In our past article “US Dollar Outlook into FOMC Meeting on March 16“, we argue that the Fed is likely going to stay put and temper the rate hike expectation and this action should cause U.S. Dollar weakness.
It happened as expected with the Fed last Wednesday lowers the median 2016 dot to two hikes from four hikes. The Fed cited international risk and global financial condition posing downside risk. Below is the new dot plot for 2016 and beyond.
The dovish view by the Fed resulted in broad U.S. Dollar weakness. Below is the 4 hour Elliottwave chart before the FOMC Meeting on March 16 and based on the sequence, we were also looking for more downside.
After FOMC meeting, we’ve seen a broad based U.S. Dollar weakness resulting in stronger Yen and stronger Euro. In Japan and Euro-area, headline inflation rate is very low and thus strong appreciation in their currencies is not welcomed. Similarly, Australia and New Zealand are also fighting low inflation, and both central banks have indicated they are open to ease further if necessary. Thus, the question is whether this decline in USD is a temporary move or whether this is the start of something bigger and longer lasting.
It seems that there’s a limit to this U.S dollar weakness because either 1) Other central banks likely respond by easing further or 2) weaker U.S. Dollar helps the U.S to close the output gap, and strong U.S. data will require the Fed to tighten the policy and thus reverse the U.S. dollar selloff. All this suggest that U.S. Dollar can resume the rally again once the post FOMC move runs out of course.
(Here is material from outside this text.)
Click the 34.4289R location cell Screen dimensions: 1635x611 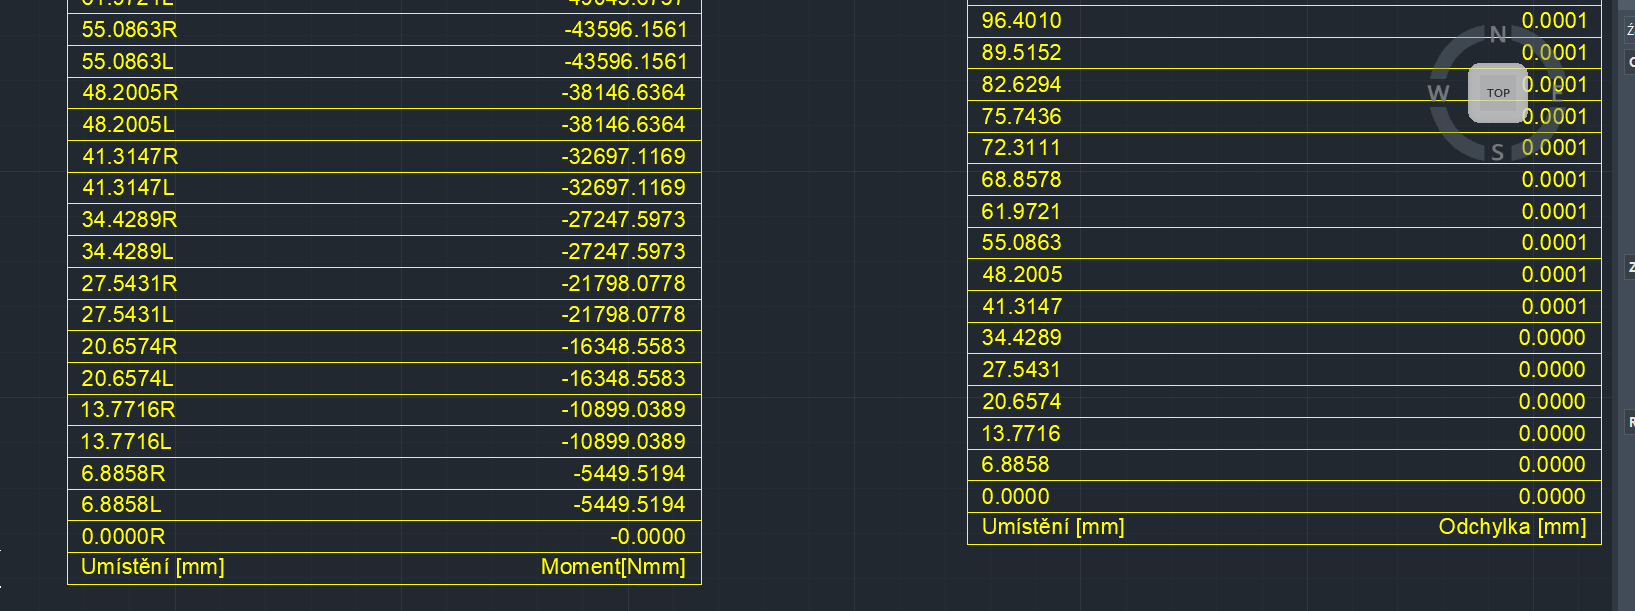(x=129, y=219)
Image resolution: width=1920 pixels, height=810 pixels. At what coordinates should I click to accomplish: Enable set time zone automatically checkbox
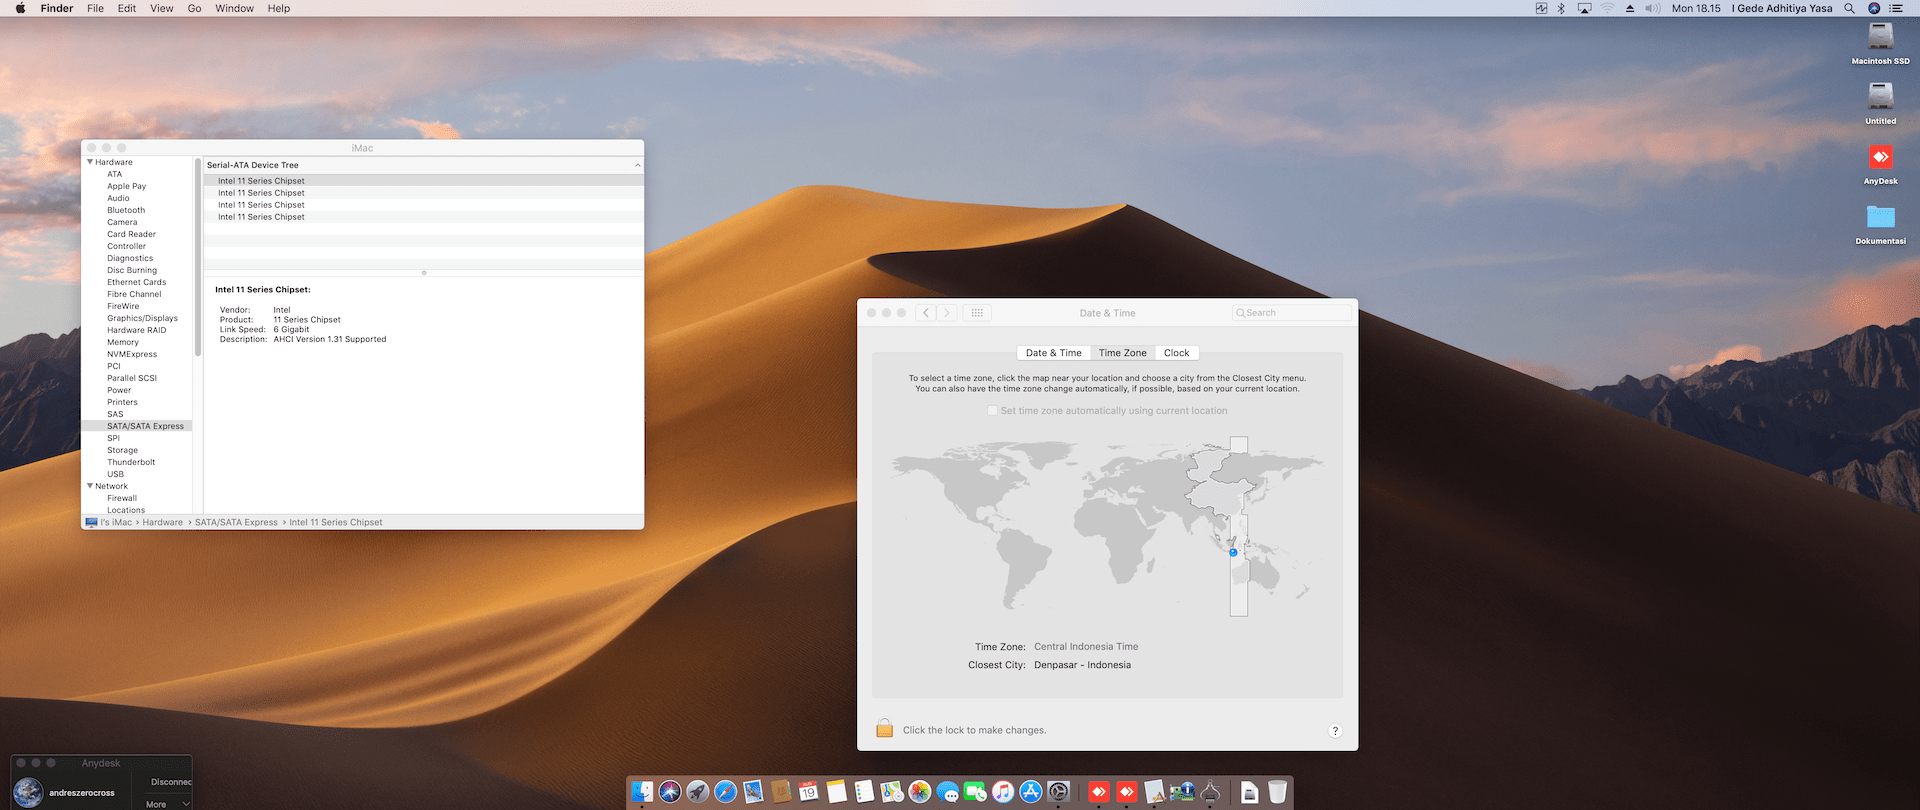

However, not all central banks equally have the tools to defend against their currency appreciation. Suppose U.S. Dollar selloff is temporary, we think Australia Dollar and New Zealand Dollar may have a better chance because their positioning is quite stretched with $AUD/USD having risen 11.7% since Jan 15, and $NZD/USD having risen 8.4% since Jan 20. Furthermore, the RBA and RBNZ still have plenty of traditional tools left with the interest rate still at 2% and 2.25% respectively.
$AUD/USD weekly chart above breaks and close below 2001 trend line support. Pair is currently retesting this line.
Unlike $AUD/USD which has broken and closed below the 2001 trend line, $NZD/USD weekly chart above has not retested the trend line from 2001. Pair can look to test it within 1 year.